El catolicismo contemporáneo tiene perfecta conciencia de cómo salta el resorte del Islam en cuanto un Papa alude a las zonas oscuras del Mahometismo. El primer ministro turco, Recep Tayyip Erdogan, acaba de dar un brinco con la referencia del Papa Francisco al «genocidio armenio», el conjunto de represiones y matanzas que desde 1915 a 1923 causó la muerte de entre 1,5 y 2 millones de armenios cuando Turquía/Imperio Otomano estaba en manos del Gobierno de los Jóvenes Turcos.

Conviene recordar la reacción del mismo Erdogan a raíz del célebre «discurso de Ratisbona» (2006) del anterior pontífice, Benedicto XVI: «Creo que es un deber del Papa retractarse de su errónea, fea e infortunada afirmación y pedir disculpas al mundo musulmán». ¿Cuál había sido el error del Papa? La rigurosa cita de un texto rigurosamente histórico, aquel en el que el emperador bizantino Manuel II Paleólogo le expresaba a un persa en 1391: «Muéstrame también aquello que Mahoma ha traído de nuevo, y encontrarás solamente cosas malvadas e inhumanas, como su directiva de difundir por medio de la espada la fe que él predicaba».

A raíz de esa cita, y olvidando por completo el resto del extraordinario discurso del Papa Ratzinger, la reacción del mundo musulmán fue extensa y colérica, de tal modo que el Pontífice, hombre humilde, introdujo una nota disculpatoria a pie de página en la versión oficial y definitiva de su intervención.

Pero lo que acaba de suceder con el Papa Francisco no es algo que se pueda corregir con un recurso de edición de textos. Pese a que no pocos vigilantes del Papa le atribuyen hablar a la ligera (lo cual es incierto), su referencia al «genocidio armenio» era poco menos que una cita de la doctrina católica y del modo con el que la Iglesia califica los sufrimientos históricos de los armenios (prácticamente el primer pueblo en abrazar el cristianismo). De hecho, en 2001, con motivo de los 1.700 años de la proclamación del cristianismo como religión de Armenia, el Papa Juan Pablo II y el «Catholicós -patriarca- de todos los armenios», Karekin II, firmaron una declaración conjunta en la que se afirma: «El exterminio de un millón y medio de cristianos armenios, en lo que se considera generalmente como el primer genocidio del siglo XX, y la siguiente aniquilación de miles bajo el antiguo régimen totalitario, son tragedias que todavía perduran en la memoria de la generación actual».

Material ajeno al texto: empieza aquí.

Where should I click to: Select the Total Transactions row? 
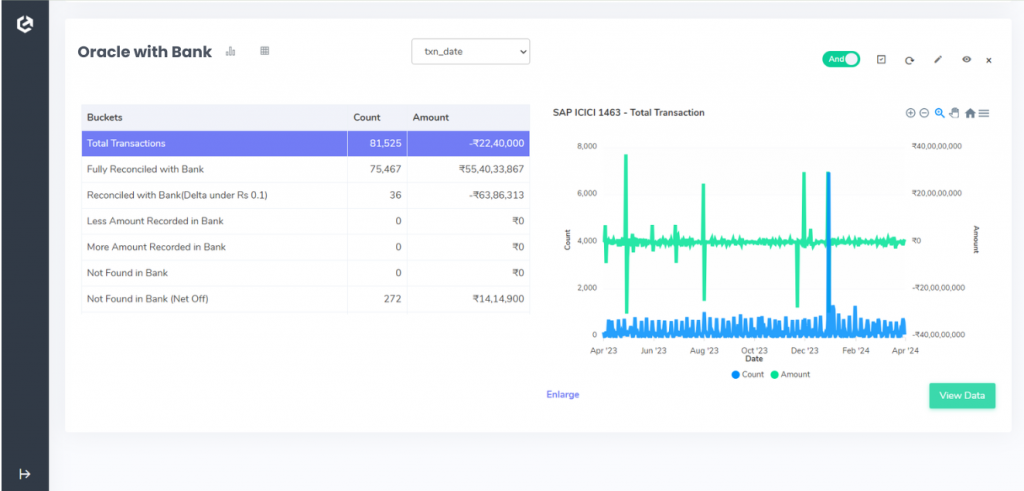[x=306, y=143]
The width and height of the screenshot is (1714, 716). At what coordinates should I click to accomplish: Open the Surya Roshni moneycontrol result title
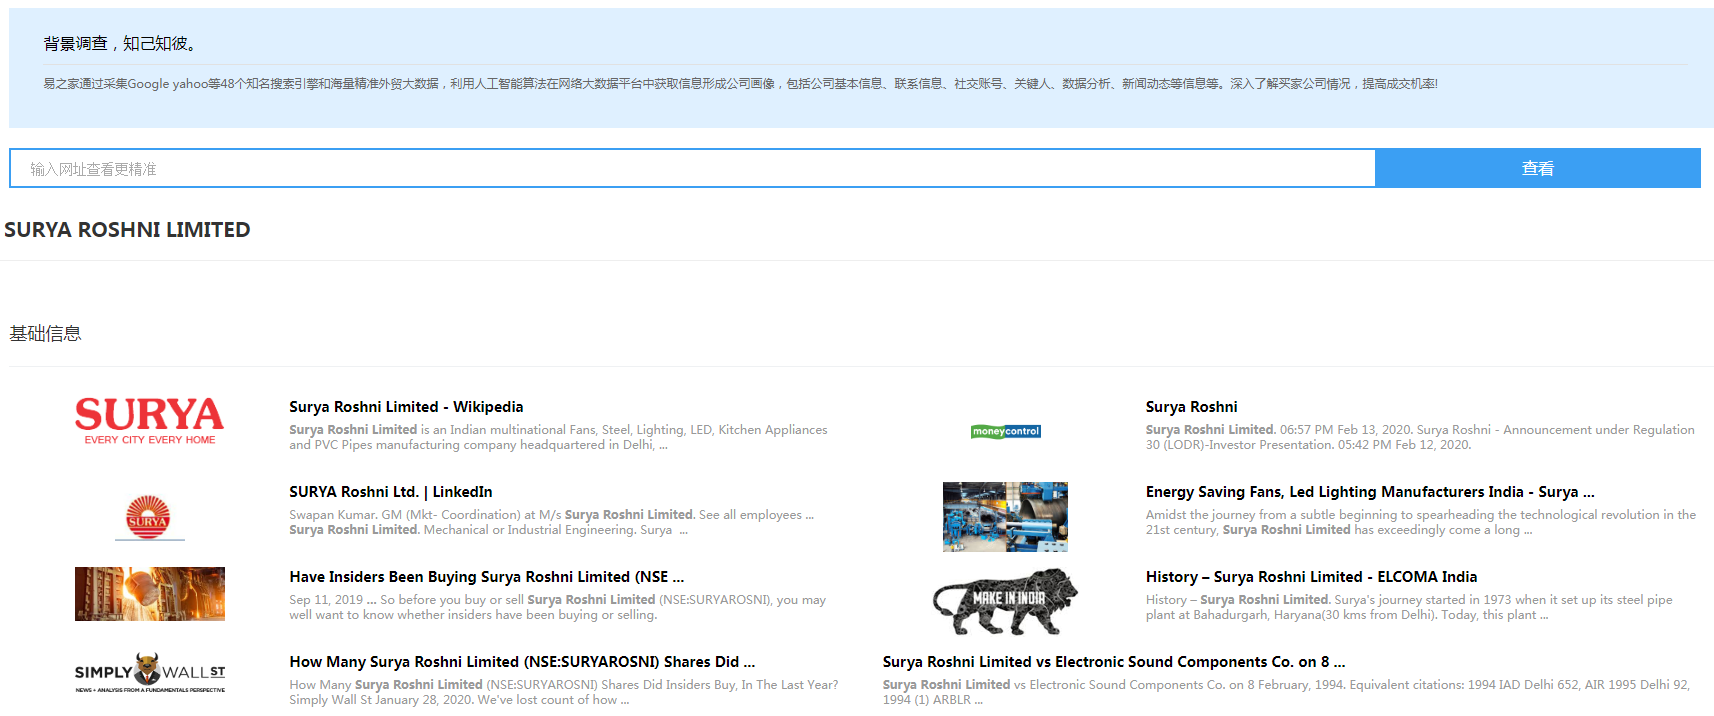click(x=1191, y=407)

En aquella declaración, el Vaticano asumía por primera vez el concepto «genocidio», dato que Turquía deplora al considerar que no hubo un exterminio planificado, sino víctimas de una guerra civil. Es más, su empeño durante todo el siglo XX ha sido el de torcer el brazo de los historiadores y, a la vez, evitar que la comunidad internacional lo califique de «genocidio».

Ahora, en su revolverse contra el Papa y al borde del delirio, incluso un ministro turco, Volkan Bozkir, ha dado la explicación de que el problema es que Bergoglio proviene de Argentina, «un país que acogió a los nazis y en el que lamentablemente la diáspora armenia domina el mundo de la prensa y de los negocios».

Majaderías aparte, el hecho es que Turquía ha conseguido, en efecto, que pocos países -sólo 22- reconozcan el «genocidio». No en vano, Turquía es un aliado conveniente y el país de frontera entre Occidente y el siempre revuelto Medio Oriente o la antigua Mesopotamia; y frontera entre la OTAN y -en el presente­-, el bárbaro Estado Islámico. De hecho, las palabras de Francisco sobre los armenios estuvieron rodeadas de alusiones a las actuales matanzas de cristianos a manos de la Yihad.

Al día siguiente de haber utilizado la palabra «genocidio», en su homilía matutina de la capilla de Santa Marta, Francisco reivindicó la libertad de los cristianos para expresarse y llamar a la cosas por su nombre. Ello significaría que no habrá, en principio, rectificación, sino otros movimientos para amansar a Turquía y no desmantelar su ambigüedad, que ha sido capaz tanto de respaldar al Estado Islámico cuando actúa contra Siria como de refugiar a cristianos perseguidos por ese maléfico ejercito que degüella, decapita, crucifica o quema vivos a quienes se resisten a su fuerza conversora (Ratzinger no se equivocaba en absoluto).